The Bush Administration also:


The Lincoln Project is a massive Super PAC. They raised nearly $17 million last quarter. Much of what they have raised came from small donors, but Democratic billionaires are joining the spending spree, too. Stephen Mandel even kicked in a cool million bucks. 

The donations make sense from afar. Democrats are laser focused on defeating Trump, as many of them believe he represents a departure from democracy and a long-term threat to the existence of the United States as we know it. And The Lincoln Project is slick. They understand what an effective message looks like and appeal to a centrist sentimentality, a nostalgia for the “good ol’ days” of “more polite” Republicans taking on Democrats. 

The problem is that our memory, particularly the memories that evoke nostalgia, are flawed. The 2010 Tea Party Movement was racist, and Texas Republicans have always been either instrumental in upholding that racism or complicitly stood by while it spiraled out of control to the benefit of their bottom line:

Years before all of this, George H.W. Bush ran the famously racist Willie Horton ad demonizing Black Americans. Ronald Reagan oversaw Iran Contra, paying no price for illegally funding terrorism through the sale of drugs. Republicans escalated mass incarceration through a failed War on Drugs, increasing the number of people incarcerated for drugs from 50,000 to 400,000 from 1980 to 1997 based on a series of Reagan initiatives.

Throughout it all, members of the Lincoln Project stood by and defended the interests of Reagan, the Bush Family, and corporate American conglomerates.


Some might say we should forgive the Lincoln Project Team and start fresh. After all, restorative justice, a largely progressive ideal, rests on the concept that anyone can be forgiven, no matter the crime. 

But The Lincoln Project Team has not asked for forgiveness. At no point did anyone in leadership acknowledge their direct wrongdoing nor their role in the rise of Trumpism. To do so would be to admit fault, and it’s hard to admit fault when you’re selling the brand of patriotic heroism. Someone who not only never expresses fault but also positions themselves as a symbol of greatness has not gone through any form of penance for restoration, especially if they have stood by the horrors of the Administrations The Lincoln Project has previously served. Some members of the project, as mentioned before, are still active Republicans and were state convention delegates as recently as 2016. Those team members may take a paycheck to oppose Trump, but they are all too happy to support the actions of Dan Patrick and Greg Abbott, and commit to electing Republican local, state, and federal officials in territories across Texas.

“But Trump is an existential threat!” a donor might say. “The Lincoln Project is the enemy of my enemy and must be supported!” 
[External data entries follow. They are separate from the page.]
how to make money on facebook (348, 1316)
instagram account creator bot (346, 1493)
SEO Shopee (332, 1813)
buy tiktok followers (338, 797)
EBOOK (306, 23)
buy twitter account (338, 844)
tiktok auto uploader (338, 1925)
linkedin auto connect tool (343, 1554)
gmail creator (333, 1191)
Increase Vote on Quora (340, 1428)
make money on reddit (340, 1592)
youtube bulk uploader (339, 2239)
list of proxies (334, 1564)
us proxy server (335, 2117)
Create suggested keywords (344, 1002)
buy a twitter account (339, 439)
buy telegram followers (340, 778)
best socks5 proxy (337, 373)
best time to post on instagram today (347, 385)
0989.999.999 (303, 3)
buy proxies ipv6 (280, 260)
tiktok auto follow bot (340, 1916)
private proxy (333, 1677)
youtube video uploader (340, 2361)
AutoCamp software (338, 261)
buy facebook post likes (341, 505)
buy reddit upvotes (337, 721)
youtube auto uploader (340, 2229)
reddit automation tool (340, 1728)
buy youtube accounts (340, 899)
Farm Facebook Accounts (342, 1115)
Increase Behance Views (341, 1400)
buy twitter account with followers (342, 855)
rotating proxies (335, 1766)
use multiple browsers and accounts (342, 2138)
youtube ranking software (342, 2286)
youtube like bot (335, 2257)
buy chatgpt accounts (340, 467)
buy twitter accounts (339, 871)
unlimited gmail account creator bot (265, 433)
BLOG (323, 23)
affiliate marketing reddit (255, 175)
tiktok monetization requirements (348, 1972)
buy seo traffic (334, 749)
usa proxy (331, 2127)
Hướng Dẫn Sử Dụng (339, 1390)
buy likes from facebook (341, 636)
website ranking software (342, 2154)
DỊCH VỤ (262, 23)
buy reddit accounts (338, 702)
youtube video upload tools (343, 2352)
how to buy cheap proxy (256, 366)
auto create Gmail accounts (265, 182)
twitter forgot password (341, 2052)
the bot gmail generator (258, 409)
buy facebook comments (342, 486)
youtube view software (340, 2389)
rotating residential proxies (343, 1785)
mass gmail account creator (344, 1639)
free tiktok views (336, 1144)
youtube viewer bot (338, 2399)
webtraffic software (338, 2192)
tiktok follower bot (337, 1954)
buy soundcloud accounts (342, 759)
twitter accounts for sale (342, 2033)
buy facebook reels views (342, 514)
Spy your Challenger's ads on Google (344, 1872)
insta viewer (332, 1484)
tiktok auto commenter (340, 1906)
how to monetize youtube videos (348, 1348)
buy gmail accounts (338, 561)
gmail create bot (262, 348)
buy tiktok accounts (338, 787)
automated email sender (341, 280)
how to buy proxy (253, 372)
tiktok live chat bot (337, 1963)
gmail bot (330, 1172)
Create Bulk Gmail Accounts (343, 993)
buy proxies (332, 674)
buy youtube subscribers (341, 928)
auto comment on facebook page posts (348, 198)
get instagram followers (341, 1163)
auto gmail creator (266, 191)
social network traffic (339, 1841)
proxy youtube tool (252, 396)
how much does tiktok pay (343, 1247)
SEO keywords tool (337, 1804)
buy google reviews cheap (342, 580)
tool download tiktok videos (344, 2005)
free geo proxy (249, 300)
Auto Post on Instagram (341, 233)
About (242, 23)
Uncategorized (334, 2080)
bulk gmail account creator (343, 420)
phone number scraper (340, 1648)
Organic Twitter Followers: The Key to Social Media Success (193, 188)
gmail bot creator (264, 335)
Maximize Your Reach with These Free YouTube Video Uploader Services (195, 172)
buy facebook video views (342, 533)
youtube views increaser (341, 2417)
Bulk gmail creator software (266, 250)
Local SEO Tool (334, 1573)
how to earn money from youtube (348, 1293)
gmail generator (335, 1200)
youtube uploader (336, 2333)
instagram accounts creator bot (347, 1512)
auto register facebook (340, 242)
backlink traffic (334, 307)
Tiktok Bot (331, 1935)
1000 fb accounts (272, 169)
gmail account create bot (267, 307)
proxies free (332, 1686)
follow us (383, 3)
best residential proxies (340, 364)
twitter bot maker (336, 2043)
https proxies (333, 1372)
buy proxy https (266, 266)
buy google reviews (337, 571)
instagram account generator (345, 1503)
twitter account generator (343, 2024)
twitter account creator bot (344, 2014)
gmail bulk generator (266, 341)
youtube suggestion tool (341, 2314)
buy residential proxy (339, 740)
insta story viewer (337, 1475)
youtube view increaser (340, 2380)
That may be true. Certainly, our problems are much deeper than Trump, but perhaps aligning cautiously could make sense, much as past uneasy alliances have been built. 

We should not fund it though, nor treat them as heroic. The Lincoln Project has plenty of super donors who are all too happy to pony up so slick ads can be produced that help the old corporate interests of the Republican party assume their former mantle over the incompetent fascist in front of them. When they do, they will continue the same policies that led to him in the first place. The threat of Trumpism will not be extinguished; the battle will simply enter a new phase.

As for the Democratic Party, a trusting alliance with the Lincoln Project spells doom for the party platform. Joe Biden is susceptible to rightward lurch, just as he was when The Lincoln Project Team was defending the Iraq War during his time in the Senate. The Lincoln Project should not be made into a star or featured guest at Democratic clubs. They should be looked at with suspicion and hard conversations, and always from a distance. 

Keep your eyes open, and your credit card in your pocket.